- **Directive 1**
Reproduce verbatim the entries from the line containing "Click the filter" down to the line containing "Action: pyautogui.click(x=279, y=161)", both of those lines included, and output nothing beyond them.

- **Excerpted passage**
------------------------------------------------------------------------

Dealing with an Uncertain Future Part II

Good morning Santa Monica! In last week’s article we discussed what and who controls our city. It’s not the city council and certainly not the residents – it’s technology, corporate capitalism and their hired developers. The future is here, but not evenly distributed. Just how much will economics hurt our environment, our culture, our heritage? Can we slow this train, stop it, control it, reverse it? Hopefully yes, but certainly not easily.

Our city leaders seem to operate in an imaginary world. We’re scrambling to keep rising rents under control, homeless under control, traffic, rising crime, limited natural resources, gentrification and, financial expenditures all under control!!!  What can we do to re-evaluate these policies and get back to some sanity. Do we adapt or just renew from generation to generation? There are answers, but unfortunately not the way things are headed at city hall.

How will climate change affect Santa Monica’s real estate market? It’s not just solar rights, but all our environmental rights are being strained to the point of extinction. It is estimated that 2/3rds of our beaches will vanish with rising sea levels. Do we confront reality and recede or try to withstand nature by building walls? Either way is a costly decision and yet again, guess who pays the bill – not the corporate developers. We have used Mother Earth to deliver luxuries – how long can we rely on this?

------------------------------------------------------------------------

- **Directive 2**
Answer these questions on the Santa Monica article, one per line:
(a) What does it say controls the city?
(b) What share of the beaches is estimated to vanish with rising sea levels?
(c) What two ways of facing the sea are offered as choices?

------------------------------------------------------------------------

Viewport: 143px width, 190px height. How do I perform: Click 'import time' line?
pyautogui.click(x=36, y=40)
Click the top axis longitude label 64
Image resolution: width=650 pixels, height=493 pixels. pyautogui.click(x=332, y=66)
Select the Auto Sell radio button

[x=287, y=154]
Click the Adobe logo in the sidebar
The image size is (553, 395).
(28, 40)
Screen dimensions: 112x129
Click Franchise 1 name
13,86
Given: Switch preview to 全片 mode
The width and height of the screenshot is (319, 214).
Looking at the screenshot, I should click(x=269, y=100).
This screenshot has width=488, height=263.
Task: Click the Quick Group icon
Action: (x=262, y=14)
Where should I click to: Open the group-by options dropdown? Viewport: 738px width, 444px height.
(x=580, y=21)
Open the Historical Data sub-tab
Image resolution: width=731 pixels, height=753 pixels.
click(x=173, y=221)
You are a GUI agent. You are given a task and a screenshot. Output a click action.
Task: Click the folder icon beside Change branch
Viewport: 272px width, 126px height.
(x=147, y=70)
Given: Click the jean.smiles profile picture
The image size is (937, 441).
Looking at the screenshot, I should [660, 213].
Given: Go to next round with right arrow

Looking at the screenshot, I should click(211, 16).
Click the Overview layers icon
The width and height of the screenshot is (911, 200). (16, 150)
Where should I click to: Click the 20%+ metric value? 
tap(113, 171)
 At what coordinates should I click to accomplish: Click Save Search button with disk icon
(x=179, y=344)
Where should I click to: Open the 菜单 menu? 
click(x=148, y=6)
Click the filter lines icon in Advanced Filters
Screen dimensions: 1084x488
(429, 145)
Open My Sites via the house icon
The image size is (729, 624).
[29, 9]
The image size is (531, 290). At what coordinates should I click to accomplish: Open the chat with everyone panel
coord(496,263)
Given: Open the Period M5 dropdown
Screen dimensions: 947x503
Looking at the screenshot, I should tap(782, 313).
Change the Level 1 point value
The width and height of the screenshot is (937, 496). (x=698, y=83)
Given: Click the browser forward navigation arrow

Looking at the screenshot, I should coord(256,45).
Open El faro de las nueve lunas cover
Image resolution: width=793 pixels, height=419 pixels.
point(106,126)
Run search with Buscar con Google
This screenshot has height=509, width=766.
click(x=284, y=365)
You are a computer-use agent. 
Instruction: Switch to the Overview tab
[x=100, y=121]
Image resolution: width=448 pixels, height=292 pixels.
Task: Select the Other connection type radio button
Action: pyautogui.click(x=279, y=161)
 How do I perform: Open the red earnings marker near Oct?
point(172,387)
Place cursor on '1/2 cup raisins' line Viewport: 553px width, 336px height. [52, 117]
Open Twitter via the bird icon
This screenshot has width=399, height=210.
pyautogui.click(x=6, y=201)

------------------------------------------------------------------------

- **Expected output 1**
Click the filter lines icon in Advanced Filters
Screen dimensions: 1084x488
(429, 145)
Open My Sites via the house icon
The image size is (729, 624).
[29, 9]
The image size is (531, 290). At what coordinates should I click to accomplish: Open the chat with everyone panel
coord(496,263)
Given: Open the Period M5 dropdown
Screen dimensions: 947x503
Looking at the screenshot, I should tap(782, 313).
Change the Level 1 point value
The width and height of the screenshot is (937, 496). (x=698, y=83)
Given: Click the browser forward navigation arrow

Looking at the screenshot, I should coord(256,45).
Open El faro de las nueve lunas cover
Image resolution: width=793 pixels, height=419 pixels.
point(106,126)
Run search with Buscar con Google
This screenshot has height=509, width=766.
click(x=284, y=365)
You are a computer-use agent. 
Instruction: Switch to the Overview tab
[x=100, y=121]
Image resolution: width=448 pixels, height=292 pixels.
Task: Select the Other connection type radio button
Action: pyautogui.click(x=279, y=161)

- **Expected output 2**
(a) Technology, corporate capitalism and their hired developers
(b) 2/3rds
(c) Confronting reality and receding, or trying to withstand nature by building walls